Regarding post-GWAS analysis, there have been examples of effective integration of biological database information of SNPs with GWAS results to identify causal SNPs in colorectal cancer [25] and chronic lymphocytic lymphoma [26]. We used information on various functional regions associated with SNPs and related genes such as enhancer region, mRNA, promoter region, miRNA region, and posttranscriptional modification (PTM), in addition to expression of quantitative traits, and gave a higher priority to SNPs with greater involvement with these genes. Thus, SNPs with higher biological relevance obtained a higher reprioritization score and might be used in prediction of radiographic severity.

The SVM algorithm also contributed to increased prediction accuracy. It is one of the popular supervised learning techniques in classification. In the SVM algorithm, each patient is represented in n-dimensional space where n is the number of SNPs. After that, it finds a hyperplane that can separate patients’ classes with maximum margin. We also used Kernel trick that mapped original dimensional space into a much higher-dimensional space. It can help to do a nonlinear classification more efficiently.

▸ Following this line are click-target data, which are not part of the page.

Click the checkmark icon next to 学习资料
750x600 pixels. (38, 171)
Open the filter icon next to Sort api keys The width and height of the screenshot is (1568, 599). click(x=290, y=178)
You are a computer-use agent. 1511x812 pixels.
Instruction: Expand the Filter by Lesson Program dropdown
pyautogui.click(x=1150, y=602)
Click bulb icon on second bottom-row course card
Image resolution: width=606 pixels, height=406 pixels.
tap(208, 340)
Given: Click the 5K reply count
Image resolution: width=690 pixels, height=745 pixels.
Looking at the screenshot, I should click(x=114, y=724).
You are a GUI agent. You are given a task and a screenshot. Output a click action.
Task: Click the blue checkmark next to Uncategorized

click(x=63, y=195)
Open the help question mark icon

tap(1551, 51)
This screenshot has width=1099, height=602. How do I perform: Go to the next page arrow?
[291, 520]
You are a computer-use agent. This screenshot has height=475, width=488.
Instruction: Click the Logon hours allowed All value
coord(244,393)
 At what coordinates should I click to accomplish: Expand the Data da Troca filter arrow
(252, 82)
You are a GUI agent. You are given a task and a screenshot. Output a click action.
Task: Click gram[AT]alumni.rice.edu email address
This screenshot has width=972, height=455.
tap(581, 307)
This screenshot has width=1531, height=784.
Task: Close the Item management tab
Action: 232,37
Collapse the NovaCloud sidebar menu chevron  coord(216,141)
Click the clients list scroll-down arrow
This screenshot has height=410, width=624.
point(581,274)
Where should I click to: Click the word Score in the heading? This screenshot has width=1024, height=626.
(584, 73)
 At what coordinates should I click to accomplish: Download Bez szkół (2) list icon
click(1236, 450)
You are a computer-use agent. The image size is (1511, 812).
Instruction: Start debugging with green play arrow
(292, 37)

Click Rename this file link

This learning machine technique could discover new patterns for input features via investigation of complex relationships among SNPs, and thus increase the explanation power for prediction of radiographic severity in RA [27]. Many examples of outcome prediction with high predictive accuracy using SVM algorithms have been reported, such as in breast cancer [28], nasopharyngeal carcinoma [29], and severe radiation-induced pneumonitis in lung cancer [30,31,32]. Similarly, we could predict severe radiographic progression with high predictive accuracy via a SVM-based ensemble model that integrated multidimensional SNP data and clinical factors.

It is interesting that our model was superior to SPOT, which is also a method of SNP prioritization [23]. However, there were some differences between our SNP prioritization method and SPOT. Information on functional properties used in annotation was not the same; our method used more varied biological information related to SNPs and genes including transcription factor binding sites, micro RNA regions, PTM, and eQTL. An eQTL study was able to explain the functional basis of up to 50% of SNPs related to immune-mediated disease [33] and therefore might be very useful in predicting the outcome of RA. Another important difference is the characteristics of the network used for scoring. In contrast to SPOT, we used a disease-specific gene database during construction of the network based on the concept that a RA susceptibility gene is also associated with phenotype. This is the first RA-specific network constructed based on network propagation and might give more accurate and stable relationship information to reprioritize the SNPs conferred by GWAS.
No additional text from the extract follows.